--- START ---
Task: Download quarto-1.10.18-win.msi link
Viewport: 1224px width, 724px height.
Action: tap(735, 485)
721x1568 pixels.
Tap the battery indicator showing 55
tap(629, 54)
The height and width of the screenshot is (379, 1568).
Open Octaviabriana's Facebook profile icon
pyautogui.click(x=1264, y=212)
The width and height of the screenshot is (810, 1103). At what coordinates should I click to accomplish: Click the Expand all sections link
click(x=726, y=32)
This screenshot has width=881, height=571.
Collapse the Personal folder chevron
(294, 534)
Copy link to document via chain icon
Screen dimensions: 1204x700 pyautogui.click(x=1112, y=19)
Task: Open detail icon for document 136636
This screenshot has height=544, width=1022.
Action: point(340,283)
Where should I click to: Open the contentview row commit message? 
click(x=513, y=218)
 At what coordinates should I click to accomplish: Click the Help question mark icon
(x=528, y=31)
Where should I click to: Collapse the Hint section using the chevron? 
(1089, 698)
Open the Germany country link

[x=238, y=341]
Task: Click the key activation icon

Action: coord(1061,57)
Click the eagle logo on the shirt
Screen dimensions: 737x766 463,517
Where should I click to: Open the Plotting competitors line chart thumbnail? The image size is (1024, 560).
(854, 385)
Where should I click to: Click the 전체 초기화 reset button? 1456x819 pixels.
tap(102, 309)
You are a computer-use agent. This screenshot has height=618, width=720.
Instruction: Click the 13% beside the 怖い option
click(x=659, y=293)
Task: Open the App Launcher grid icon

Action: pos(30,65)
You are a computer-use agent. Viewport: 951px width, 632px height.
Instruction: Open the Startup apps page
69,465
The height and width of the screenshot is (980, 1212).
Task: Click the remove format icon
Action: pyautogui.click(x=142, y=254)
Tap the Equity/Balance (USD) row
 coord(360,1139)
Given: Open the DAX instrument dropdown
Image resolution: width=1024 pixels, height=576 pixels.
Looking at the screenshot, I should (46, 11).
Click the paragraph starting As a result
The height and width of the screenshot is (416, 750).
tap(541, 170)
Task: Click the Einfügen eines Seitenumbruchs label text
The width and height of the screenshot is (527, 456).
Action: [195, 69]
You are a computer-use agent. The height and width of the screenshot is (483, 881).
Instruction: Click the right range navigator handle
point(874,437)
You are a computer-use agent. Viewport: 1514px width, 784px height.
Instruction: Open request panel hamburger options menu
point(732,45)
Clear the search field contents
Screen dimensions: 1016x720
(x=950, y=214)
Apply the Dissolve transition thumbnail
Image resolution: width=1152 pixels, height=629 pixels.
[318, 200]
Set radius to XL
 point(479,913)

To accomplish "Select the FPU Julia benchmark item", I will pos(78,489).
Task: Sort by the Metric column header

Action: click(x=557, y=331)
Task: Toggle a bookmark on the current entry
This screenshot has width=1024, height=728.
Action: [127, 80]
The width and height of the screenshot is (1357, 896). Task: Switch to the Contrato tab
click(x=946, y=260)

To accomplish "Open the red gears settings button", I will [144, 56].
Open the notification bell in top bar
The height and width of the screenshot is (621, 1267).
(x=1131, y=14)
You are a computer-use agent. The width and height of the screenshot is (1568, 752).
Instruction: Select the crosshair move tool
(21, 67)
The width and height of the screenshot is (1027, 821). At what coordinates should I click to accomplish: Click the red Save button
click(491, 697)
--- END ---
(TRY IT): Scan the records above for the lines holding "Image resolution: width=1024" and "You are a computer-use agent. The height". Transcribe those two and every line between them word for word, and no others.

(EXERCISE RESULT):
Image resolution: width=1024 pixels, height=576 pixels.
Looking at the screenshot, I should (46, 11).
Click the paragraph starting As a result
The height and width of the screenshot is (416, 750).
tap(541, 170)
Task: Click the Einfügen eines Seitenumbruchs label text
The width and height of the screenshot is (527, 456).
Action: [195, 69]
You are a computer-use agent. The height and width of the screenshot is (483, 881).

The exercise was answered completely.